他会怎么做呢?呵斥自己,打骂自己,还是彻底失望,不再和自己有任何瓜葛?
庄鹤叙思绪极乱,就算冷风灌入脖中,也没法使得自己冷静下来。
下一瞬。
禁锢着自己腰的双手腾出来一只,商止慵懒地抬起半只眼,掌心直接盖住了男人的手背,顺势往前滑去,夺走了庄鹤叙手里的烟。
动作粗鲁又蛮不讲理。
庄鹤叙诧异地盯着自己的手,耳侧又响起了商止阴恻恻的声音:“你好不乖啊。”
刹那间,他只觉头皮发麻,浑身都生出一层鸡皮疙瘩。
还未偏头,商止的手再度覆上了他的脑袋,随着发丝一路向坠落的方向蔓延,直至停在自己的脖颈处。
庄鹤叙感知到那只手的不安分,瞬间绷紧了全身,恍惚之间,才惊觉自己的后背早已被冷汗浸湿。
他启唇,想要解释清楚吸烟这事儿,还没张嘴,商止已经张开了他的嘴,在他脖颈处大咬了一口。

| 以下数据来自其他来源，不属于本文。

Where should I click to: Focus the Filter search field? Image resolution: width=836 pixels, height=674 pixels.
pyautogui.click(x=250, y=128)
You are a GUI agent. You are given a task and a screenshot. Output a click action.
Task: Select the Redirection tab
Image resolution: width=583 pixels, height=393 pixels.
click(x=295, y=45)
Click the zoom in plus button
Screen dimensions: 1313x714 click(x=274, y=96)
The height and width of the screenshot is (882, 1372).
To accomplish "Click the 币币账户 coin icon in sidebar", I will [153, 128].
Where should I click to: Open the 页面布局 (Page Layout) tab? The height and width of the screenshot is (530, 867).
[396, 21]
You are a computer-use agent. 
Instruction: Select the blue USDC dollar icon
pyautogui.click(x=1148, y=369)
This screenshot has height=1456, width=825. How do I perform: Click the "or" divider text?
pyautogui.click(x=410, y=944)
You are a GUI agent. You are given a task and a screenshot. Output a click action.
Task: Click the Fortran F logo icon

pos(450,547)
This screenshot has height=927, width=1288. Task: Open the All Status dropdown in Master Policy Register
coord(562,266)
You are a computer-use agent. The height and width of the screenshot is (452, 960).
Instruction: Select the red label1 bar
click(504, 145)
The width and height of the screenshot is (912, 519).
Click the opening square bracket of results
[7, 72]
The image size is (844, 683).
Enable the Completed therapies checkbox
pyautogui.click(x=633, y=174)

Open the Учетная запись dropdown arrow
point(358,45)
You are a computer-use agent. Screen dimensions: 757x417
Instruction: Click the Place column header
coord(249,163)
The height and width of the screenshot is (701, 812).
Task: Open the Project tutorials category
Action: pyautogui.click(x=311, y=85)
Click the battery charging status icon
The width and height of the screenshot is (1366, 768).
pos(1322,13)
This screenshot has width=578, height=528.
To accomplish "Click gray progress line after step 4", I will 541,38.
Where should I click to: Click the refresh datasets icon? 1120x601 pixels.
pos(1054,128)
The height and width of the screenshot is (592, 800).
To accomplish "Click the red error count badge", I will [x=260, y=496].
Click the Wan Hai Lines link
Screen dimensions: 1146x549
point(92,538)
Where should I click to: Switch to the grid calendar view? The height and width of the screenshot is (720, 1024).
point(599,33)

刺痛直逼头脑,他下意识地往后仰头,而后察觉了什么,庄鹤叙抬手,掌心在商止的脑袋一放,动作温柔地轻抚。
别再为一个本来就不存在的人难过吧。
他能有我好吗,会比我陪伴你的时间长吗,有我更了解、更爱你吗?
可我又有什么勇气说出这段话,在爱与被爱之间,不被爱的总是没有彻彻底底的勇气。
庄鹤叙极力去安抚,许久,这人才从他的身旁抽离开来,转背进了室内。
见他离开,庄鹤叙摸不清楚头绪,本想跟着他进门说点好话,做出决定之前,商止已经折返回来。
他的怀里抱着几瓶酒,手上拿了俩玻璃杯。
“喝酒吗?”商止说完,也不管庄鹤叙回答与否,直接将酒与杯放在圆桌上,自己也顺势坐了下来。
他熟稔地开瓶,倒酒,挪至庄鹤叙的跟前。
“商止,你酒还没醒,不能再喝了。”庄鹤叙出声劝。
话音刚落,面前的商止喉间发出一阵笑,淡道:“我没醉。”
屁。眼睛都没聚焦点,真会说他妈的胡话。
上一秒庄鹤叙还在心里臭骂,下一秒便被商止拉下,直接跌坐在椅子上。
“你就当,我想陪你喝。”
“为什么?”
不是不准自己碰这些吗?
“你好像,不太开心。”
话至此,晃神的庄鹤叙只觉心间落下一根细微的银针,清脆的声响回荡在心房,暖流顺着缝隙淌入。
“我……”没有。
“如果不开心,就喝吧。”商止打断了庄鹤叙没说完的话,“喝尽兴,今晚就我们俩。”
他说完,将杯子又往庄鹤叙的跟前挪了挪。